Lines that point to text and elements
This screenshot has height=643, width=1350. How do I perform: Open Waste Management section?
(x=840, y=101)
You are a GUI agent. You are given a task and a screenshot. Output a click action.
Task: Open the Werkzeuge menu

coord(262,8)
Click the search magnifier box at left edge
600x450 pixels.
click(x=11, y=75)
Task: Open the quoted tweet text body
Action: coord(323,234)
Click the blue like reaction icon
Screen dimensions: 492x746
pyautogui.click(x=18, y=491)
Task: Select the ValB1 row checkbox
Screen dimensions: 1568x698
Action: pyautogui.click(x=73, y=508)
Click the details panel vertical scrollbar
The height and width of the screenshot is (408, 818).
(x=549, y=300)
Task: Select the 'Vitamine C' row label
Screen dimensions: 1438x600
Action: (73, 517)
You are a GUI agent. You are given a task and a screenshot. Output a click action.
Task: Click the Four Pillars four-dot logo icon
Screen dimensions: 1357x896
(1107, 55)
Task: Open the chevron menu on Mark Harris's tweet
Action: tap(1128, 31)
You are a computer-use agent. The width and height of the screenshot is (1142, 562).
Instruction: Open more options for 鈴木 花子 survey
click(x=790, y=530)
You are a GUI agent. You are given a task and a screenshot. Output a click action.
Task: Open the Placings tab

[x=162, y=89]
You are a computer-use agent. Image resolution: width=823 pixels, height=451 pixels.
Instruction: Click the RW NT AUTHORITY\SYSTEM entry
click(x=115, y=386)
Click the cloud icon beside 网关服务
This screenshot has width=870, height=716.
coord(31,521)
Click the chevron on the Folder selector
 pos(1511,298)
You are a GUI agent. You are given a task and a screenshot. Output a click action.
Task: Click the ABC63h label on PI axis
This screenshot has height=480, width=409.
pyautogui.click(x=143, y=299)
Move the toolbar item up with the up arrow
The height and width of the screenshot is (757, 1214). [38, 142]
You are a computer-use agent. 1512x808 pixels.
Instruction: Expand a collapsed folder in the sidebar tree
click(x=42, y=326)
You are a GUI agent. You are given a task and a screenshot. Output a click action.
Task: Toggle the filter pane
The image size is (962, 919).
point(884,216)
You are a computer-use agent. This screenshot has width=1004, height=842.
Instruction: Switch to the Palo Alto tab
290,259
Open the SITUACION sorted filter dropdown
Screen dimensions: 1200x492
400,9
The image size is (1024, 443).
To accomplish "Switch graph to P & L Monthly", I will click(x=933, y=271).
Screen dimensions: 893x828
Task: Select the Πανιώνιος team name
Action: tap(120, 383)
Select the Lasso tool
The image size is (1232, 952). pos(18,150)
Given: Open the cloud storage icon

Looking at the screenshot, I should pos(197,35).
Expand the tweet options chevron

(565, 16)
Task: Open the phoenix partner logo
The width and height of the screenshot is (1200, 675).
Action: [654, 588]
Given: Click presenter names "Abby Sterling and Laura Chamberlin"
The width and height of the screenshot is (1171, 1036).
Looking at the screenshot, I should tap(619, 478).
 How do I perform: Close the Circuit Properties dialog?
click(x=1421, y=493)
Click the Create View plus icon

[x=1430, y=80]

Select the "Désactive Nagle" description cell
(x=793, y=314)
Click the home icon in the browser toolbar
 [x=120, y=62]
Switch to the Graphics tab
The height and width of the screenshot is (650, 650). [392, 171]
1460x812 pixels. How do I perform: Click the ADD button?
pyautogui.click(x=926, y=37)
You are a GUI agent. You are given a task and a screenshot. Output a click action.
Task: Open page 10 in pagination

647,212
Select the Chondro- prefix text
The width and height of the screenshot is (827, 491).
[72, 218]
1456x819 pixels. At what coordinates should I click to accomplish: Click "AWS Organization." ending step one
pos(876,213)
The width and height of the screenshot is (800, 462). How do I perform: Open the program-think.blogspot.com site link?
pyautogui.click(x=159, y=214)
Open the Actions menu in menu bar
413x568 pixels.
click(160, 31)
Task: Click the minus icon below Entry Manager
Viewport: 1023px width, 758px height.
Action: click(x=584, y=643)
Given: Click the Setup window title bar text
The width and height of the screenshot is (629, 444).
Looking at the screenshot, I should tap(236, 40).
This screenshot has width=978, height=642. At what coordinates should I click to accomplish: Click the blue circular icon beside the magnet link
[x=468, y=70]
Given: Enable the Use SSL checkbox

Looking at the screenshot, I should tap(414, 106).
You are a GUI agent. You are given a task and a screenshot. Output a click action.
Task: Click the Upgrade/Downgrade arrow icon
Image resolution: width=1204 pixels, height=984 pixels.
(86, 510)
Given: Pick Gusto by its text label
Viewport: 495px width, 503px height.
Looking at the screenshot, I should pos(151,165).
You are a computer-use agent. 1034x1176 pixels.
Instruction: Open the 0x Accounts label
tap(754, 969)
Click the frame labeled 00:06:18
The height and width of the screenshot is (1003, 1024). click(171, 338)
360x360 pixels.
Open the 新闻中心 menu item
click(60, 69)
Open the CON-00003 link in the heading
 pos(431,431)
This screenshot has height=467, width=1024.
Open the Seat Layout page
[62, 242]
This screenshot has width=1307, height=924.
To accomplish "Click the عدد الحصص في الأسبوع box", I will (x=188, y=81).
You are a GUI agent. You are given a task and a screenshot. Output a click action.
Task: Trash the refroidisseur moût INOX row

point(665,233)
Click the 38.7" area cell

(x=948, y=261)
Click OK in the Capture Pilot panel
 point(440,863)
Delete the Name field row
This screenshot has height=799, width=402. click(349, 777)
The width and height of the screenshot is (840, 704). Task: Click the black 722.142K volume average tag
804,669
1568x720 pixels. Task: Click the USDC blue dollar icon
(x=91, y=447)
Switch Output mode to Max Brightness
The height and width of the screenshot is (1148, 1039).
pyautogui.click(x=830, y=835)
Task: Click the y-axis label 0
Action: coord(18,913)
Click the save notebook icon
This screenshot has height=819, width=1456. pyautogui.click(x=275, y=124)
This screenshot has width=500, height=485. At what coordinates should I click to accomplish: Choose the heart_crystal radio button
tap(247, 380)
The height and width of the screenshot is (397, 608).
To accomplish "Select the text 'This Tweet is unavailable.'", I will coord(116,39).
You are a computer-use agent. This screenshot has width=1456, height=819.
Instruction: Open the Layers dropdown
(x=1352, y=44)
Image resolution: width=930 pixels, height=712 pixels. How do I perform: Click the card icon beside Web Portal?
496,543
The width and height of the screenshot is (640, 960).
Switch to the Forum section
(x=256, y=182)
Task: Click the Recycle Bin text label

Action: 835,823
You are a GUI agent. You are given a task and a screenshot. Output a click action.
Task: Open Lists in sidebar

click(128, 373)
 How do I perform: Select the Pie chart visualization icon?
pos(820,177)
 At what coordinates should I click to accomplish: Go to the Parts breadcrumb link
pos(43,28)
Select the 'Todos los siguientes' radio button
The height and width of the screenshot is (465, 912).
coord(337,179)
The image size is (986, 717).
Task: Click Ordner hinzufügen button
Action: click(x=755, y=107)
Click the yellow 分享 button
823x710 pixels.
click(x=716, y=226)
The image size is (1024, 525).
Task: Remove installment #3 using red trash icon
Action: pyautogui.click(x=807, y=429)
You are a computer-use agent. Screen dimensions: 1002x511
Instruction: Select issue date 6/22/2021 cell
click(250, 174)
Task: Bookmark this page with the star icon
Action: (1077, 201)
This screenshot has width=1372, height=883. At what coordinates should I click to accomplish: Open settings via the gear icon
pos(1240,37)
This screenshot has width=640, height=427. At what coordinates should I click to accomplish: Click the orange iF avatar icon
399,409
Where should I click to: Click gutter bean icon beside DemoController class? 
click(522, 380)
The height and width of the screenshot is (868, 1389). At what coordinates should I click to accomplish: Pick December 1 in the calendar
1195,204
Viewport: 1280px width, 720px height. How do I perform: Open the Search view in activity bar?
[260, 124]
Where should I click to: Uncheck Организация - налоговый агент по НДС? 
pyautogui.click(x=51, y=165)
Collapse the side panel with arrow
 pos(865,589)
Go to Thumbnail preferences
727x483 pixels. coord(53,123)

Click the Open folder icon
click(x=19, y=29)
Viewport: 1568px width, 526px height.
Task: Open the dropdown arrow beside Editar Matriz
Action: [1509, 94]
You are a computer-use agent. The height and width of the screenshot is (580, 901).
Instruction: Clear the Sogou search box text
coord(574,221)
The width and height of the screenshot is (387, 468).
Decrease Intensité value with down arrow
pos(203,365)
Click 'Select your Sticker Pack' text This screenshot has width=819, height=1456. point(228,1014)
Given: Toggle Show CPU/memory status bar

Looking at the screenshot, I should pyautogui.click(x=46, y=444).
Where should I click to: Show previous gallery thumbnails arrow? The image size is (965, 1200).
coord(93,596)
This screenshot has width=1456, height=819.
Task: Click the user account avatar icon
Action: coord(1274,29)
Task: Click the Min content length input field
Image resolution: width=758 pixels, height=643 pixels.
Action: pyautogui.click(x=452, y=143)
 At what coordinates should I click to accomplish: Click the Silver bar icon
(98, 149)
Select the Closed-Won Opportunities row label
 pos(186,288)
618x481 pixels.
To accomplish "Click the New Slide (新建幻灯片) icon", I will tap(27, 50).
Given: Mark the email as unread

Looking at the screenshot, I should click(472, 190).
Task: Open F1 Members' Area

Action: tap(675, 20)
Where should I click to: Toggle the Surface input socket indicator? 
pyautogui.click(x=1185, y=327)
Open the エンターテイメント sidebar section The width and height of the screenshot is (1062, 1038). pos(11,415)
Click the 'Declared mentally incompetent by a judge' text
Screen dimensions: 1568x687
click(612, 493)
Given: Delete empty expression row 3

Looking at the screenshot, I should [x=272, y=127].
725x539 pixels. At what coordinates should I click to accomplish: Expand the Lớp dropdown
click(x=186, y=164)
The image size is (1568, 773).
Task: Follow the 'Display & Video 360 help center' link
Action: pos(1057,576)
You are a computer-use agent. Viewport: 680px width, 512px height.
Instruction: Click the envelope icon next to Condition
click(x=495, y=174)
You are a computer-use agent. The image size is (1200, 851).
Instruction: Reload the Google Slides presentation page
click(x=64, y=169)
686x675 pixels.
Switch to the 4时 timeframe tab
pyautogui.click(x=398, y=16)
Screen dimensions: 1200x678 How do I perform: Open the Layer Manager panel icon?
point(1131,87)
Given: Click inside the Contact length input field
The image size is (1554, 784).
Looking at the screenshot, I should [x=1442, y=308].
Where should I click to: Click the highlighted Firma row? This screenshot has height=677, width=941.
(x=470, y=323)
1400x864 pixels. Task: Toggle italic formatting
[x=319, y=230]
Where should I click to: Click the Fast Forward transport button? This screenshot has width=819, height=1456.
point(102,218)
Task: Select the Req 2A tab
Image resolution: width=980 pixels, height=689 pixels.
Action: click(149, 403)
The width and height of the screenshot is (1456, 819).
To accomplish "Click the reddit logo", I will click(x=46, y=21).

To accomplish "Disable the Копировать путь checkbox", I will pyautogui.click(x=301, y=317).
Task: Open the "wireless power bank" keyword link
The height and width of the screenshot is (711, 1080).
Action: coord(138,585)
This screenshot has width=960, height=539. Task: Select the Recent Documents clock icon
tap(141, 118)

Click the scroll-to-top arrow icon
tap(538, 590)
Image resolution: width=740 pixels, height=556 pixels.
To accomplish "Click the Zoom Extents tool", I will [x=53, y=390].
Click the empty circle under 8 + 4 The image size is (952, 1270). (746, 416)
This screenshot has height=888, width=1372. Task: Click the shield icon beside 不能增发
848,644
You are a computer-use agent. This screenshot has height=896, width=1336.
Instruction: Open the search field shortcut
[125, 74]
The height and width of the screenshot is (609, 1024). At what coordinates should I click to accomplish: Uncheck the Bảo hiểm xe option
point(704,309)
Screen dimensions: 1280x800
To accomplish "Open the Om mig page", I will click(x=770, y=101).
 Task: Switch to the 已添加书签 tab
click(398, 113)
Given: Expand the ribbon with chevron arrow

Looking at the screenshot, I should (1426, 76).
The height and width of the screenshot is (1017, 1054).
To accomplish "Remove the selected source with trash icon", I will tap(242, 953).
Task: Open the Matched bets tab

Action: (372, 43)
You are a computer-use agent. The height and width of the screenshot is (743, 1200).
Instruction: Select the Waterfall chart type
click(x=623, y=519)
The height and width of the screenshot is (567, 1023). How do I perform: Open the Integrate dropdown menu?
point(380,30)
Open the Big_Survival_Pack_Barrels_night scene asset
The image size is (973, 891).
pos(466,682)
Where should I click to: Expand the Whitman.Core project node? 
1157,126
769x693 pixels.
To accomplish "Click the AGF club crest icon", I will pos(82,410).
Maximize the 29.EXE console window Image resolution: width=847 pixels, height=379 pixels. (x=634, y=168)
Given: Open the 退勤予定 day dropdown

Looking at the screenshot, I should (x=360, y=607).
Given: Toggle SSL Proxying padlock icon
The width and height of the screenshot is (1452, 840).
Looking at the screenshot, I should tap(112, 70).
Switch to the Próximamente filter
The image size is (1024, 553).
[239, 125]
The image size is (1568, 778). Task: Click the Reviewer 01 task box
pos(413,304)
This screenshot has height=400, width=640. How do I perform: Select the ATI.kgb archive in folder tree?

Exercise details:
Rewrite the lines as a numbered list, starting at the line that contains "The height and width of the screenshot is (1017, 1054)." and stopping after the line that contains "Looking at the screenshot, I should (x=360, y=607).". Leave out any blank lines.

Correct response:
1. The height and width of the screenshot is (1017, 1054).
2. To accomplish "Remove the selected source with trash icon", I will tap(242, 953).
3. Task: Open the Matched bets tab
4. Action: (372, 43)
5. You are a computer-use agent. The height and width of the screenshot is (743, 1200).
6. Instruction: Select the Waterfall chart type
7. click(x=623, y=519)
8. The height and width of the screenshot is (567, 1023). How do I perform: Open the Integrate dropdown menu?
9. point(380,30)
10. Open the Big_Survival_Pack_Barrels_night scene asset
11. The image size is (973, 891).
12. pos(466,682)
13. Where should I click to: Expand the Whitman.Core project node? 
14. 1157,126
15. 769x693 pixels.
16. To accomplish "Click the AGF club crest icon", I will pos(82,410).
17. Maximize the 29.EXE console window Image resolution: width=847 pixels, height=379 pixels. (x=634, y=168)
18. Given: Open the 退勤予定 day dropdown
19. Looking at the screenshot, I should (x=360, y=607).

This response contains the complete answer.